Christopher Lubinski, who passed away last month at the age of 64, spent the last eight years of his life as an unsolicited documentarian of Greensboro musicians. (Daniel Wirtheim)
by Daniel Wirtheim
A series of black and white photographic prints capturing moments of Greensboro’s music scene spread across the table, each bearing a serial number next to the subject’s name like the cataloged moments of a bygone era. Each one, attributed with neat graphite print to the name C. Lubinski, offered itself to the attendants as a token to the photographer’s legacy.
On a Saturday night at the Elm Street coffeeshop Urban Grinders, a group of musicians and friends frequently caught in the crosshairs of Christopher Lubinski’s camera remembered the photographer and artist who died of cancer on Dec. 13 at the age of 64.
Lubinski’s prints, glasswork and photography spread along the venue’s walls like ivy. A series of lively, celestial circles within a collection of prints bearing titles like “Helios II” and “Age of Copper IV” hangs next to linocut prints, a series of framed photographs, and a spine-like glass sculpture.
A projector cast a series of images that Lubinski had taken of the Bronzed Chorus, the F- Art Ensemble and other local performers onto a screen while musicians took turns at a microphone planted near the front of the crowded coffeeshop
Lubinski, an artist of many mediums, had left USSR-controlled Poland for the United States as a young man. He settled in Connecticut as an educator in glass art, photographing life on the side before realizing that Greensboro would be a more affordable and comfortable place to live. And Lubinski continued to photograph, spending the last eight years of his life as an unsolicited documentarian of events for musicians who were often half his age — not unlike the one happening around the table of photographic prints.
Local musician Anna Luisa Daigneault, better known on the scene as Quilla, became closer to Lubinski in the last six months of his life than she ever had, driving the artist to and from medical appointments and caring for his cat. Along with Greensboro-based musician Ben Singer, Daigneault organized and performed at the event: Chris Lubinski: Art Show and Life Celebration.
Christopher Lubinski’s art will be on display at Urban Grinders in Greensboro throughout January. The Piedmont Print Co-op will host a series of Lubinski’s work in the spring.
During the event, Greensboro musician Singer weaved in and out of the chairs, aiming a camera at the stage and attendees, shooting whatever caught his eye.
“I’m kind of taking his role,” Singer said. “He was probably taking most of the pictures around.”
According to Singer, Lubinski thrived when it came to movement, choosing to aim for camera blur rather than portrait-styled photographs. Taylor Bays, frontman of Taylor Bays & the Laser Rays, said Lubinski had a way of capturing reality in a manner that most photographers never do.
Bays said Lubinski would sometime irk a subject who had no idea they were being photographed. Lubinski aimed for candid shots and disliked when Bays would make faces and put on a show for the camera.
“It makes sense that he would get on me for hamming around,” Bays said. “His photography was a testament to his appreciation for real people, real life and real moments.”

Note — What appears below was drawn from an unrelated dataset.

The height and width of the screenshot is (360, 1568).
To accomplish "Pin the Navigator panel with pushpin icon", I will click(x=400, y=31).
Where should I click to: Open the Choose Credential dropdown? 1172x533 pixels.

Perhaps Lubinski’s appreciation for the arts is best stated in his own words, on a website that he created, lazycatarts.com.

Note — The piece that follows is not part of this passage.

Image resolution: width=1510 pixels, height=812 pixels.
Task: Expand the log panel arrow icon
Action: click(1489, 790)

“I believe that medium is secondary to the idea of art and changing it from time to time keeps the mind fresh allowing the artist to find new ways of expressing an idea,” Lubinski wrote. “For me art is like ‘candy for the mind’ and it is very important part of my life.”
Lubinski’s son, George Lubinski, said that his father’s unrivaled passion in life was art, even when it brought him little monetary compensation. For as long as he can remember his father was “simply taking pictures non-stop,” George said in an email.
“He was an old man and the people [in Greensboro] made him feel young,” George wrote. “My father lived a very difficult life and the trials of day-to-day life were always a source of difficulty for him, but something about the music and people made him feel a great amount of joy.”
The table with photographs was growing bare by the end of Lubinski’s Life Celebration. Those printed images of spectators and musicians, frozen moments of elation and determination, left with the living.